== Task item ==
Render the items from the start through the line containing "(334, 215)." as a JSON list of strings, one string per line and no blank lines.

§

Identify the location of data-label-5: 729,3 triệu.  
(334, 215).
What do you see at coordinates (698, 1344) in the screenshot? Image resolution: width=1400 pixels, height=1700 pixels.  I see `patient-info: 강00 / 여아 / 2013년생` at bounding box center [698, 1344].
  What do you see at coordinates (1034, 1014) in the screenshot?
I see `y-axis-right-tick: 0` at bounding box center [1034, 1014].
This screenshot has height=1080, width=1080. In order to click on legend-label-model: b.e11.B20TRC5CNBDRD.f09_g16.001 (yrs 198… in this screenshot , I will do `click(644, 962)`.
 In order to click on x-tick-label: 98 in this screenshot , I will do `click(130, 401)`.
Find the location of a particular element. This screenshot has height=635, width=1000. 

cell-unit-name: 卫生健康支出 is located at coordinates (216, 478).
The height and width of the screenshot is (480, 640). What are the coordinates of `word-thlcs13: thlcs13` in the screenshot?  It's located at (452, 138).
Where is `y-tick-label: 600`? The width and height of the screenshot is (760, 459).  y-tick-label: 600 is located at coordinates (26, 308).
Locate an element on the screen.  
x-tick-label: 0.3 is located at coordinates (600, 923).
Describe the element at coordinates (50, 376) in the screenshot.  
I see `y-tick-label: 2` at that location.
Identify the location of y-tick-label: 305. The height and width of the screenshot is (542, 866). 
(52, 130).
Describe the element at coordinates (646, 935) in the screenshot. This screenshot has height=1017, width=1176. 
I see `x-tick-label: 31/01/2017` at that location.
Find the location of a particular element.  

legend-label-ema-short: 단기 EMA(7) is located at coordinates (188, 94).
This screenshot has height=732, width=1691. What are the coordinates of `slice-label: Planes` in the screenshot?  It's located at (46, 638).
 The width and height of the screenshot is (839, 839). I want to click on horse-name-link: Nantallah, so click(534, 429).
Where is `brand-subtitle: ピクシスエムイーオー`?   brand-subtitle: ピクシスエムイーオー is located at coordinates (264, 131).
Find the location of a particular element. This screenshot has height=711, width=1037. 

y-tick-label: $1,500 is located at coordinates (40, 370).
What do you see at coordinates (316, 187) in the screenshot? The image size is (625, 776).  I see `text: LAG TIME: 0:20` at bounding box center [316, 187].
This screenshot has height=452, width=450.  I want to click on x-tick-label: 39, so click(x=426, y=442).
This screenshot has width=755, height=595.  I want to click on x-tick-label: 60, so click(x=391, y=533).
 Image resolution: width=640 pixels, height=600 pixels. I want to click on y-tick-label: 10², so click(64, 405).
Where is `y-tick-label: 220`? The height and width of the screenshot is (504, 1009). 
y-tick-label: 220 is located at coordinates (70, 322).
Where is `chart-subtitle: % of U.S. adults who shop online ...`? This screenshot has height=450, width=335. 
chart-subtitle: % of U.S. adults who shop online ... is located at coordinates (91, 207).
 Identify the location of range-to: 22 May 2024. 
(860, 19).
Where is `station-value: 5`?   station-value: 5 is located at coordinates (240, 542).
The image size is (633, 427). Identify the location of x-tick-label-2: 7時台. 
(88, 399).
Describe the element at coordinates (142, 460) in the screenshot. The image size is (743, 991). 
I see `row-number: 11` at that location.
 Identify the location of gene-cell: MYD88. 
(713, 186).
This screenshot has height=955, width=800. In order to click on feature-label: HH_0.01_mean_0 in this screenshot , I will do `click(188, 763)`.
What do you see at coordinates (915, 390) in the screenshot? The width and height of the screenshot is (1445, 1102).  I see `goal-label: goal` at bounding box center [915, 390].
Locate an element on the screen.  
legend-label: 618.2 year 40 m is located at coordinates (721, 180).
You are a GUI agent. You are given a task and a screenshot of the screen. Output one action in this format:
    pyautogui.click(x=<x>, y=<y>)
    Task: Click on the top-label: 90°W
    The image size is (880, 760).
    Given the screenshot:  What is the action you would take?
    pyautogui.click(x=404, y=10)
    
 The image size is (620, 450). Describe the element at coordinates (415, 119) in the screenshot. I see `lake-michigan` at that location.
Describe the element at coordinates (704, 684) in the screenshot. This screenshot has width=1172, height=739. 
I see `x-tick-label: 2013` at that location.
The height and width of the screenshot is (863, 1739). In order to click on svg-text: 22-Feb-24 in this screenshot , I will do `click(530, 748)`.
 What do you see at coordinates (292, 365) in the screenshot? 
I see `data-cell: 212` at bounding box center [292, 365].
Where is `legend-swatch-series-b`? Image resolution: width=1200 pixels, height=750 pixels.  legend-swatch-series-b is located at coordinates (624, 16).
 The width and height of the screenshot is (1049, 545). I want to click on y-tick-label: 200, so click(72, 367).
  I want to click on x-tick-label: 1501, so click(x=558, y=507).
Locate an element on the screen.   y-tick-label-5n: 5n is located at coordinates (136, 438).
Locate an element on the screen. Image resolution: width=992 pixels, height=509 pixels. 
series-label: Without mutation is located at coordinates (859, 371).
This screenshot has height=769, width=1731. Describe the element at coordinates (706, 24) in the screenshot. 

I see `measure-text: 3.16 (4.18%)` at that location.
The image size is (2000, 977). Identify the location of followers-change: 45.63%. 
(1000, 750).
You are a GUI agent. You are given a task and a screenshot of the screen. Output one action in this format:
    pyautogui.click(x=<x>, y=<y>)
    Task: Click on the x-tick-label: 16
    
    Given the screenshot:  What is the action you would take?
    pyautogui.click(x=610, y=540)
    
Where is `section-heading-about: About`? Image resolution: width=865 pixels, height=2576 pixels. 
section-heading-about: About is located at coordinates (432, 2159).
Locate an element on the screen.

§

== Solution ==
[
  "Identify the location of data-label-5: 729,3 triệu.  ",
  "(334, 215)."
]